═════ INFORMATION SUPPLIED

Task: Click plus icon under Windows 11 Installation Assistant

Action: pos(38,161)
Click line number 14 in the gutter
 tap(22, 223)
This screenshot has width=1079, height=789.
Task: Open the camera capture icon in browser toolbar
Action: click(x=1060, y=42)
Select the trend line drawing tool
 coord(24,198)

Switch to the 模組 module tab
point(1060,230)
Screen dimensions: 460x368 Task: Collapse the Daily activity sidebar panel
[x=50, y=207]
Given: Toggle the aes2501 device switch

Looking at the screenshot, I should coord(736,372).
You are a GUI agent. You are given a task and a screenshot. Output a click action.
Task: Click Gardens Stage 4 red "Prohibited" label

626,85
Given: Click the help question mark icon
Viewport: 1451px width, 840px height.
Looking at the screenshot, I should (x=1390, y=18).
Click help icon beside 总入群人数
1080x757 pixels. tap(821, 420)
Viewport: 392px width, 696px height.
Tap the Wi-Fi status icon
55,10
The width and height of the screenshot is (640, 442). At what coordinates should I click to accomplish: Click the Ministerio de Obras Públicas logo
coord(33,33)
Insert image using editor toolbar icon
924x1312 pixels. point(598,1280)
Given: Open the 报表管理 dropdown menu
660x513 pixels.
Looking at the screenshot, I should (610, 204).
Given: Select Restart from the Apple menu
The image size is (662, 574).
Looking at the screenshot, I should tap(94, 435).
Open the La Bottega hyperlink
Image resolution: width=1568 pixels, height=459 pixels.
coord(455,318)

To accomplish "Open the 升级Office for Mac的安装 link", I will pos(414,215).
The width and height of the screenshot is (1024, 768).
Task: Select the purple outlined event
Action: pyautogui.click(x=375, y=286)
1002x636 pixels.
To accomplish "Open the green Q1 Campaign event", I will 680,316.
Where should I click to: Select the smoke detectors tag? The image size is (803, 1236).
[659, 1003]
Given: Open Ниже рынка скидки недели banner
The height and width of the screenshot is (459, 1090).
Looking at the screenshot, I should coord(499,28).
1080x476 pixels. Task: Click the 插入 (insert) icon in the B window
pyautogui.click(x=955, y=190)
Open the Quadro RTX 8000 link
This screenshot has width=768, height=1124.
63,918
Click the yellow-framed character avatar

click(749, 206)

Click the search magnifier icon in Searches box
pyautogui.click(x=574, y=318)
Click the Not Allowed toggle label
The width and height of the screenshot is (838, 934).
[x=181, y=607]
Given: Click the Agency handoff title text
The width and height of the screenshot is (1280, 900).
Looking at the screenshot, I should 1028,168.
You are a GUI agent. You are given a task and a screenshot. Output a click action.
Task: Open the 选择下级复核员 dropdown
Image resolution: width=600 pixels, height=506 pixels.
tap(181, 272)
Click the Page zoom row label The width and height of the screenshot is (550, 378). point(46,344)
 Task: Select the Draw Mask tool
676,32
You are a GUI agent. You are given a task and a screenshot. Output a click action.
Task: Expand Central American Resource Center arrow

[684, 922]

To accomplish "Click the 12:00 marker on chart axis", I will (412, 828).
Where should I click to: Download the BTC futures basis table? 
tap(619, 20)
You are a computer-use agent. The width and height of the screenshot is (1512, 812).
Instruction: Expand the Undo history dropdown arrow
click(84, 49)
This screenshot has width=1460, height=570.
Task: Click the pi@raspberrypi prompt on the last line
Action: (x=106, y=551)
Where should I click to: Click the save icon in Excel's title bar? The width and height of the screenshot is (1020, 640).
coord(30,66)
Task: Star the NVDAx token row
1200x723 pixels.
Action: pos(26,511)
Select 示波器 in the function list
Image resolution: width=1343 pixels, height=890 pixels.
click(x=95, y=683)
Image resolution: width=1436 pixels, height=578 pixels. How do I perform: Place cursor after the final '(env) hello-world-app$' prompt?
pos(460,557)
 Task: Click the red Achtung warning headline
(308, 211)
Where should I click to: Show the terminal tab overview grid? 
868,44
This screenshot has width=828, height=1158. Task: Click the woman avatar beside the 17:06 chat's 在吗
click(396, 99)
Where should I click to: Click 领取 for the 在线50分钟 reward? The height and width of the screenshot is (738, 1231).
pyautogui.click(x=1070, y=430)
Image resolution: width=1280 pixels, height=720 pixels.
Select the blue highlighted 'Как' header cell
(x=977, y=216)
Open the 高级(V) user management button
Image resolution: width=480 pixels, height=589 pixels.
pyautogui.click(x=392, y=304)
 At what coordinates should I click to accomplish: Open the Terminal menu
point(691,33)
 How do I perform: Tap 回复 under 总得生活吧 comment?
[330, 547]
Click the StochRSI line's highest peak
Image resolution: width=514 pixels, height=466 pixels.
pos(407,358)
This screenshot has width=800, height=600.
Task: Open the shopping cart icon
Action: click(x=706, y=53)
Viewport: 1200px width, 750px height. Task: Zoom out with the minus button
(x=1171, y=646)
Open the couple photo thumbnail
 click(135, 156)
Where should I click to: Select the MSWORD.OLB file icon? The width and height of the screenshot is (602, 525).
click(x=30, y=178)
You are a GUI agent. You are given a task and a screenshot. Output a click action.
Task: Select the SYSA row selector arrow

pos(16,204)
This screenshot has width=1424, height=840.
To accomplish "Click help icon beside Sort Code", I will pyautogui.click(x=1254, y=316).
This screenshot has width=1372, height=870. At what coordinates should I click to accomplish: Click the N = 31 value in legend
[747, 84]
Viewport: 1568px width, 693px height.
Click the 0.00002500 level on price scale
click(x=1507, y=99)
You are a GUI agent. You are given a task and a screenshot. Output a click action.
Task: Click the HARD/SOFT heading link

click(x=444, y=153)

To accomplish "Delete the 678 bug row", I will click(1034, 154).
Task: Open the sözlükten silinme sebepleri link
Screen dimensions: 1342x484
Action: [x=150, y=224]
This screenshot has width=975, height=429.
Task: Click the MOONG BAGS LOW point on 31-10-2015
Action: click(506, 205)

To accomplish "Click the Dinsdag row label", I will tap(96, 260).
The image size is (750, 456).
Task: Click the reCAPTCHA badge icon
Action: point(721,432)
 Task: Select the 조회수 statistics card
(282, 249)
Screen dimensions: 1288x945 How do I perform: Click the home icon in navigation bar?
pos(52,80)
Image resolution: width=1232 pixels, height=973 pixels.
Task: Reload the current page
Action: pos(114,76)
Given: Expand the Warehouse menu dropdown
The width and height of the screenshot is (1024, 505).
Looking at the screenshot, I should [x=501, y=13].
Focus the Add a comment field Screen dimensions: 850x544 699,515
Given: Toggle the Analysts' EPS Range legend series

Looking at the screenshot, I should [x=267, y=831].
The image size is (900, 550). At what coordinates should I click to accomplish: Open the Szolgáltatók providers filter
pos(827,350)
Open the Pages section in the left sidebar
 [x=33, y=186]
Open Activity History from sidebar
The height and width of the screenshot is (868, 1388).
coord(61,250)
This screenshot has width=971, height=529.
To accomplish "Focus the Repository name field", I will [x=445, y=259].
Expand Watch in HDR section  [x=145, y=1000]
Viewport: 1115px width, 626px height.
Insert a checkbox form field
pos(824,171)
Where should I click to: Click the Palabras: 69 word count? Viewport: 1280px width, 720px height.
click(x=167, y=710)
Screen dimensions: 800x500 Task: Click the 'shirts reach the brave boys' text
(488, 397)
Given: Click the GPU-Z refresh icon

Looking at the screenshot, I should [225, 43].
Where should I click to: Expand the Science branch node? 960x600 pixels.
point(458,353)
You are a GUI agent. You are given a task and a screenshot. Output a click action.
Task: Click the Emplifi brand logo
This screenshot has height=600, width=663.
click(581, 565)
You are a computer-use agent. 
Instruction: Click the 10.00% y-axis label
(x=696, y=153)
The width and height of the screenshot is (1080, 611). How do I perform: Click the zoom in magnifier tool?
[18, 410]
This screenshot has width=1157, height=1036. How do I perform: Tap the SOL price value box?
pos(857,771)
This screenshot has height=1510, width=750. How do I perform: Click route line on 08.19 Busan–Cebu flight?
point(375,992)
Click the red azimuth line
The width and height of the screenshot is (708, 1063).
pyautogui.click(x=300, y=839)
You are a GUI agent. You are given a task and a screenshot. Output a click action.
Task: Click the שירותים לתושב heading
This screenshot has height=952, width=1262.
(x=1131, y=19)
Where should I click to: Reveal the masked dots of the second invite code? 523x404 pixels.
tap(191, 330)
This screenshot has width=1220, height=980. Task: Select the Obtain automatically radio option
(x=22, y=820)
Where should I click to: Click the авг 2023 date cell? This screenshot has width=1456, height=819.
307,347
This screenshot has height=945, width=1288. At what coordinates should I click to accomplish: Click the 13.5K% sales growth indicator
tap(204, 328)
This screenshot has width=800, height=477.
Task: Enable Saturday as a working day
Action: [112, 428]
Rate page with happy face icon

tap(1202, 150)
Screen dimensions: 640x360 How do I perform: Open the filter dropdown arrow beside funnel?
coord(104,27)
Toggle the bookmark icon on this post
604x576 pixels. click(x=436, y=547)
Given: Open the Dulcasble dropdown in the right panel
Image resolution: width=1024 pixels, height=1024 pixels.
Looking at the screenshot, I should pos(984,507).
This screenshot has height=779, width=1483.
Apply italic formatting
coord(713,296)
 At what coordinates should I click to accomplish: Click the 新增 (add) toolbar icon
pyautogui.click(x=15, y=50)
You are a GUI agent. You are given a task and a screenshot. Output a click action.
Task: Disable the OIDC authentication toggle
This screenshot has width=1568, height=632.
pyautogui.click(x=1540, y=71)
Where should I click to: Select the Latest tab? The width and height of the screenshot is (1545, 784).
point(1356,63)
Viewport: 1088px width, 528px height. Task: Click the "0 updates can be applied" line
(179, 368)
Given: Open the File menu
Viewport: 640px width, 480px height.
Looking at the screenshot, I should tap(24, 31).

══════════

§ **WHAT TO PRODUCE**
Look at the records above. Copy every line where the string "Focus" occurs.

§ **EXPECTED OUTPUT**
Focus the Add a comment field Screen dimensions: 850x544 699,515
To accomplish "Focus the Repository name field", I will [x=445, y=259].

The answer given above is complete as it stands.